Nous voudrions ici, en nous limitant à la considération de l’habitude dans le champ pratique, donner quelques éléments de la conception hégélienne de l’habitude telle que la structure de celle-ci, bien que l’habitude trouve son exposition détaillée dans la doctrine de l’« esprit subjectif », au seuil de la Philosophie de l’esprit, trouve encore à se jouer, à travers les notions de « coutume éthique » et de « disposition-d’esprit », dans le dernier moment de l’« esprit objectif », dans l’éthicité, comme pôle en quelque sorte subjectif de celle-ci. Ce faisant, l’enjeu que nous poursuivons est double : il s’agit, d’une part, de mesurer la part de l’ordinaire, de son assise désignée par le terme d’« infraordinaire » emprunté à G. Pérec, et de l’extraordinaire dans la détermination de la politique ; d’autre part, la question de l’habitude et sa détermination doivent pouvoir servir de fil conducteur pour la compréhension de la politique du point de vue de l’individu subjectif : elles doivent permettre d’éclairer en partie la question de la constitution du sujet politique, en tant aussi qu’il se distingue en ce qu’il doit être doué, selon la formule employée par Hegel dans la remarque du paragraphe 308 des Principes de la philosophie du droit, de « véritable sens pratique »[2].

Elodie Djordjevic


[1] J. RANCIÈRE, Aux Bords du politique, Gallimard, Paris, 2004, p. 113-114. Cf. aussi, J. RANCIÈRE, La Haine de la démocratie, La Fabrique, Paris, 2005.

[2] Principes de la philosophie du droit, trad. fr.
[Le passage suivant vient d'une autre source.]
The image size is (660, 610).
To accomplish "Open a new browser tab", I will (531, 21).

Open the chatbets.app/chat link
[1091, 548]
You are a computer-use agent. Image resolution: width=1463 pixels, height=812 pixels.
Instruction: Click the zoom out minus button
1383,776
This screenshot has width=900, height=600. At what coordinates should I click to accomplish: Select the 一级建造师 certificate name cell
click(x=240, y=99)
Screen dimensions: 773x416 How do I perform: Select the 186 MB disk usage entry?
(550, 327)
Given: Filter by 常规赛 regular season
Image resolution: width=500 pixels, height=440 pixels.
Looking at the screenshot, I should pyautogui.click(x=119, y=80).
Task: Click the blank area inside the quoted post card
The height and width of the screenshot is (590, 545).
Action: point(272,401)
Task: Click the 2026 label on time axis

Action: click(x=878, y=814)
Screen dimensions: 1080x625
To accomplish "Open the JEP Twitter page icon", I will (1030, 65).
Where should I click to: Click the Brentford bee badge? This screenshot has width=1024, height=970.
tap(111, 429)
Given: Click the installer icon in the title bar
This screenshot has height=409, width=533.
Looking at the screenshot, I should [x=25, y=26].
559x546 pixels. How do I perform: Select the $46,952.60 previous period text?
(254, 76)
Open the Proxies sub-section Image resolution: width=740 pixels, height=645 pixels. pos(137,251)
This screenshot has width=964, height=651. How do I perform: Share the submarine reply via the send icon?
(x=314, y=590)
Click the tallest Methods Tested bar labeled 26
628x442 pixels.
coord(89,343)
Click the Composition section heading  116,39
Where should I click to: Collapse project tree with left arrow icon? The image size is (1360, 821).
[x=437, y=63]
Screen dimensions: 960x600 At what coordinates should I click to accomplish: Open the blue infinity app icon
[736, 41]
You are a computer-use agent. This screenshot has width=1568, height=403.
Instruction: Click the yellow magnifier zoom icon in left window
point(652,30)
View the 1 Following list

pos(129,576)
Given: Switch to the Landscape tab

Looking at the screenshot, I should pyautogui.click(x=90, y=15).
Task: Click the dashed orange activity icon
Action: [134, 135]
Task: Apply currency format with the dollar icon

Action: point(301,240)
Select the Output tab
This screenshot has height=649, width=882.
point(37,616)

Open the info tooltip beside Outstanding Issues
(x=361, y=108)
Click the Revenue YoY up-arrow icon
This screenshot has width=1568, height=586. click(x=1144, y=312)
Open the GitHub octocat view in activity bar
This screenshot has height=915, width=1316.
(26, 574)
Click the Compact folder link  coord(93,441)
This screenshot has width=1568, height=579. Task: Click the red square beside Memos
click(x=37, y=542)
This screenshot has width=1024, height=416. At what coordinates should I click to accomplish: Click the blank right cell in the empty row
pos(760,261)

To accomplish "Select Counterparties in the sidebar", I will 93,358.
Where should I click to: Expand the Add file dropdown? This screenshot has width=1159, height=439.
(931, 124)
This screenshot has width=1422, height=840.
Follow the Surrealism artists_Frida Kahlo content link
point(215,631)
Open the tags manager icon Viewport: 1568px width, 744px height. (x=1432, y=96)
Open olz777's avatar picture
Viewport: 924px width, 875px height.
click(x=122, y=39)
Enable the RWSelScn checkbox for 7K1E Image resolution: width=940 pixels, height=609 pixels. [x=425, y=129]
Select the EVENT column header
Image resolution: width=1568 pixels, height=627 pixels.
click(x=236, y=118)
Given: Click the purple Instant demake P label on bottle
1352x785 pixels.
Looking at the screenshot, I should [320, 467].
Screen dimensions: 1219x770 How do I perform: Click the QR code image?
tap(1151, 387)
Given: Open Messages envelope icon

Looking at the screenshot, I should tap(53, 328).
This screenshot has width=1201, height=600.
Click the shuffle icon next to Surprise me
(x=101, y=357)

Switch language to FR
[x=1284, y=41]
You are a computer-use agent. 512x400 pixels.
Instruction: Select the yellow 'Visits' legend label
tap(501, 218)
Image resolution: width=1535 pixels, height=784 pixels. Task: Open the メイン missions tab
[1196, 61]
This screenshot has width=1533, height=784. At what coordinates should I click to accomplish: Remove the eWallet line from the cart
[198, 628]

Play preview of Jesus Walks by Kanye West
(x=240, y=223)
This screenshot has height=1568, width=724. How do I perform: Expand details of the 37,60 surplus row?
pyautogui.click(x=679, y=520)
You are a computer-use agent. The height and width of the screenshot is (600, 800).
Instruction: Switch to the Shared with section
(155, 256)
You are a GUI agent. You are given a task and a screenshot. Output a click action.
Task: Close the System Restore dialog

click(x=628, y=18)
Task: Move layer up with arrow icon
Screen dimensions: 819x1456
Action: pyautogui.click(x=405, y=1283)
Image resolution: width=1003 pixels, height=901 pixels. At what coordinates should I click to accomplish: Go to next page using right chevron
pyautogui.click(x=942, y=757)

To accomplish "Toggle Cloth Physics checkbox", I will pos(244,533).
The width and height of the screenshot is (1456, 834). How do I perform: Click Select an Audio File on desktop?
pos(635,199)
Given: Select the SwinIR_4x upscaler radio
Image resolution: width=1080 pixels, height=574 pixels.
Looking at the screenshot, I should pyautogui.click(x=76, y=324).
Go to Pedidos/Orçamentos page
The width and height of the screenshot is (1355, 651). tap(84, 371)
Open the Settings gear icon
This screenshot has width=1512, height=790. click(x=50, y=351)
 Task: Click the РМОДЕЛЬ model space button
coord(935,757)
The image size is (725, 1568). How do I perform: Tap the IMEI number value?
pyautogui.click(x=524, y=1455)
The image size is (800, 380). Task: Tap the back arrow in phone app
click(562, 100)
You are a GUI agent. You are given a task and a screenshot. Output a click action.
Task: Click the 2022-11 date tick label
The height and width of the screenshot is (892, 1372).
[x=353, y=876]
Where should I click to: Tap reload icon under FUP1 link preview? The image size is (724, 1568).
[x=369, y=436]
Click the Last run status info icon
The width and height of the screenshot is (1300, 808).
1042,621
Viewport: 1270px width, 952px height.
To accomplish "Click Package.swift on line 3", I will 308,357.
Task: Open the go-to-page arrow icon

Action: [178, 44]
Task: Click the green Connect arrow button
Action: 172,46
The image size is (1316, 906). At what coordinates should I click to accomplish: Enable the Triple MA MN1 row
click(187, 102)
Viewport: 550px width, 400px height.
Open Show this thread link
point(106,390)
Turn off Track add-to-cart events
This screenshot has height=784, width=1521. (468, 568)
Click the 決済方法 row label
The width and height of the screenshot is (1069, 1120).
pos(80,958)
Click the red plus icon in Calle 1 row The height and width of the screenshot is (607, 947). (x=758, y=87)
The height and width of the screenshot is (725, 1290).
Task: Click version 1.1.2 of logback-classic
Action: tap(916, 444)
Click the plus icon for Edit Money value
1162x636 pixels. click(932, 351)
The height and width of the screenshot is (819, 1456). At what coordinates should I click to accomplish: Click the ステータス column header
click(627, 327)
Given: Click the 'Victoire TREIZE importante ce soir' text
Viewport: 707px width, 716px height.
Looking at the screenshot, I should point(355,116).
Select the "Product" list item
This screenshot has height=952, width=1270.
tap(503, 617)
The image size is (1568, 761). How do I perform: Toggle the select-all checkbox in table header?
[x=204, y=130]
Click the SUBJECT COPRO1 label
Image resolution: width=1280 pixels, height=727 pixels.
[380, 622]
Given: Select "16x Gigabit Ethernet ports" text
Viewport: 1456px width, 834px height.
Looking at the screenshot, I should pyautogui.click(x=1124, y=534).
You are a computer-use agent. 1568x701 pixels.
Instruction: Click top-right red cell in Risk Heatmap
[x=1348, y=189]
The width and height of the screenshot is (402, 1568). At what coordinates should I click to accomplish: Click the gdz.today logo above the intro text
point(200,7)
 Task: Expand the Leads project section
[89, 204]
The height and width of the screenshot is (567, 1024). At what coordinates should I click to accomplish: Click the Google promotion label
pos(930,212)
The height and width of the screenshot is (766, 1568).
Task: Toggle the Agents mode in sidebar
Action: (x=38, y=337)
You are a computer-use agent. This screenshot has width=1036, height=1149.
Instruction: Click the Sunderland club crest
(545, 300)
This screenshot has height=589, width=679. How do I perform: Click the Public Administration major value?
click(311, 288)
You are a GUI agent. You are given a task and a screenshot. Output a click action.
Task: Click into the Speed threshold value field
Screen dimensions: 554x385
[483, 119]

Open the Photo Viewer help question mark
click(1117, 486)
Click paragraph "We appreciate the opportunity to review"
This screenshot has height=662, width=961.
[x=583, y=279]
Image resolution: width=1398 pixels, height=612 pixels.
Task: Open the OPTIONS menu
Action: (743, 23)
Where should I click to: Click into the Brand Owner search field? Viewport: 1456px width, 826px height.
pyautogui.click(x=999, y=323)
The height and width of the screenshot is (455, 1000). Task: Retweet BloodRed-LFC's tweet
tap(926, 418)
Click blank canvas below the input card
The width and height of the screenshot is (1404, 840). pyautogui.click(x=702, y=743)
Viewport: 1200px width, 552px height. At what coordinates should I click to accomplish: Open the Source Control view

J.-F. Kervégan, PUF, 2003 (désormais noté PPD), p. 406/Grundlinien der Philosophie des Rechts, Hegel-W Bd 7, Suhrkamp Verlag, 1979, p. 477 (nous noterons désormais de cette manière la pagination dans l’édition française suivie par celle dans l’édition allemande : p. xx/xx. De même pour les autres textes de Hegel.).